Lesetext:
---*---
Süddeutsche Zeitung

Rente: Kultur des lebenslangen Lernens:Mehr Wunsch als Wirklichkeit

Die Rente mit bis zu 69 Jahren wird von den Wirtschaftsweisen gefordert, aber sie wird vorerst nicht kommen. Denn die Voraussetzungen für die beschlossene Rente mit 67 sind längst noch nicht gegeben.

Thomas Öchsner

Die Rente mit 67 ist für viele Menschen ein Horrorszenario: Sie haben davor Angst, weil es für viele ältere Arbeitnehmer keine Jobs mehr gibt, sie deshalb zu Hartz-IV-Fällen werden oder mit hohen Abschlägen vom Altersgeld in den Ruhestand gehen müssen. Von der Forderung der fünf "Wirtschaftsweisen", die Lebensarbeitszeit langfristig von bald 67 auf bis zu 69 Jahre zu erhöhen, sollten sie sich trotzdem nicht beunruhigen lassen.
---*---
Erfasste Daten:
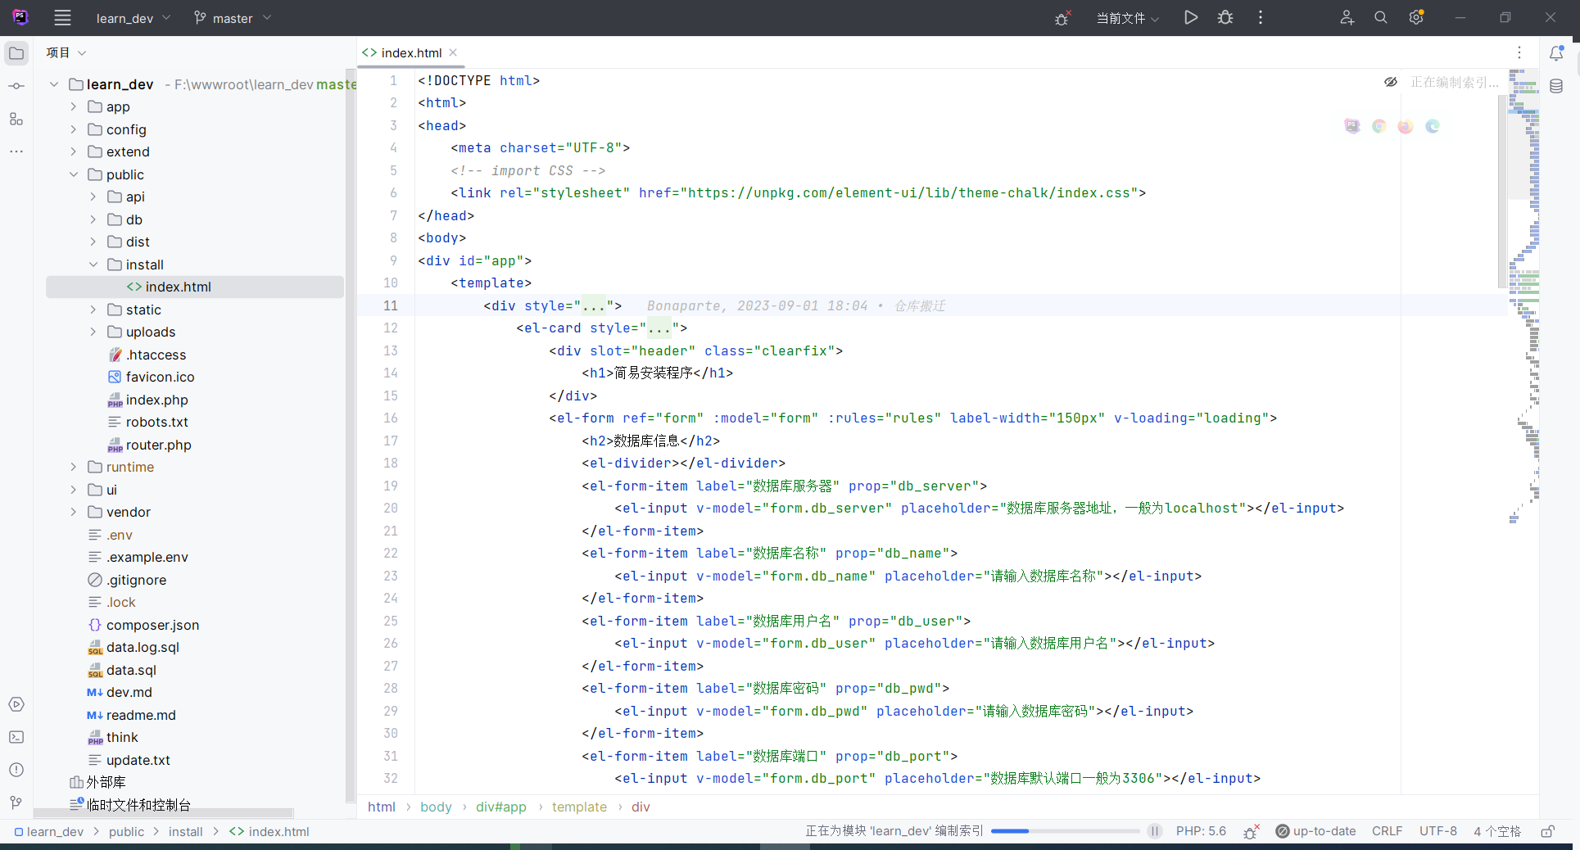Image resolution: width=1580 pixels, height=850 pixels.
Task: Click the PHP: 5.6 language level
Action: tap(1201, 831)
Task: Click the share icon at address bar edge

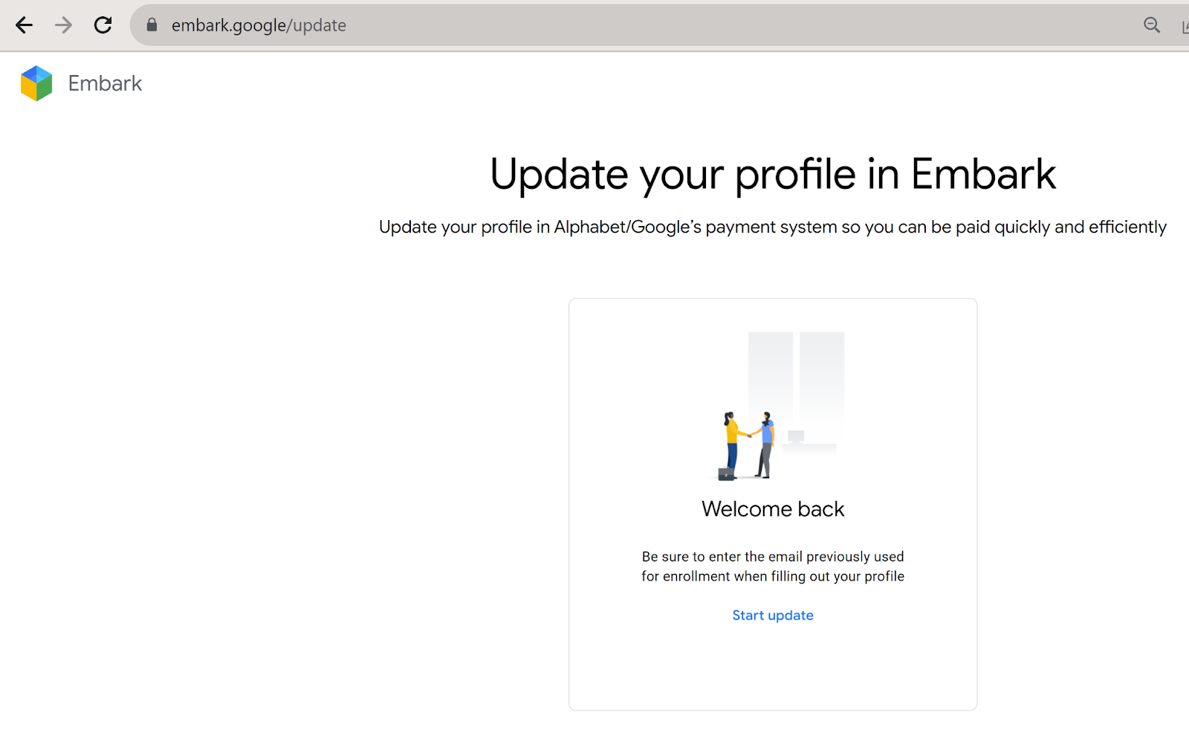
---*---
Schriftliche Aufgaben:
A. Auf wie viele Jahre sollte die Lebensarbeitszeit laut der Forderung der fünf Wirtschaftsweisen im Lesetext zur Rente langfristig steigen?
B. Führen Sie den Lesetext zur Rente mit 67 im Anschluss an seinen letzten Satz fort.
Das Material ist zur Bearbeitung nicht erforderlich.

Lösungen:
A. Auf bis zu 69 Jahre.

B.
Der Sachverständigenrat soll die Regierung beraten. Die Wissenschaftler tun deshalb nur ihre Pflicht, wenn sie für die Politiker weit vorausdenken und an einen banalen Zusammenhang erinnern: Steigt die Lebenserwartung weiter, kann eine noch höhere Altersgrenze für den Eintritt in den Ruhestand notwendig sein, damit die Älteren ihre Rente weiter bekommen und die Beiträge für die Jüngeren bezahlbar bleiben.

Trotzdem wird die Idee wieder in den Regierungsschubladen verschwinden. Für die Koalition muss es zunächst darum gehen, die Rente mit 67 Jahren von 2012 an so einzuführen, dass die Befürchtungen der Bürger sich nicht bewahrheiten. Dafür bleibt noch viel zu tun, bis die längere Lebensarbeitszeit von 2029 an voll gilt.

Die Arbeitgeber brauchen neue Programme, um ihre Mitarbeiter fit zu halten. Wenn die Regierung in den nächsten Monaten ein Konzept gegen den drohenden Anstieg der Altersarmut entwickeln will, sollte sie auch darüber nachdenken, wie sie Schwerarbeitern, die weder bis 65 noch bis 67 in einem Vollzeitjob durchhalten können, einen gleitenden Übergang in den Ruhestand ermöglichen kann.

Umdenken müssen alle - die Sachverständigen sprechen von einer "Kultur des lebenslangen Lernens". Davon ist Deutschland noch weit entfernt.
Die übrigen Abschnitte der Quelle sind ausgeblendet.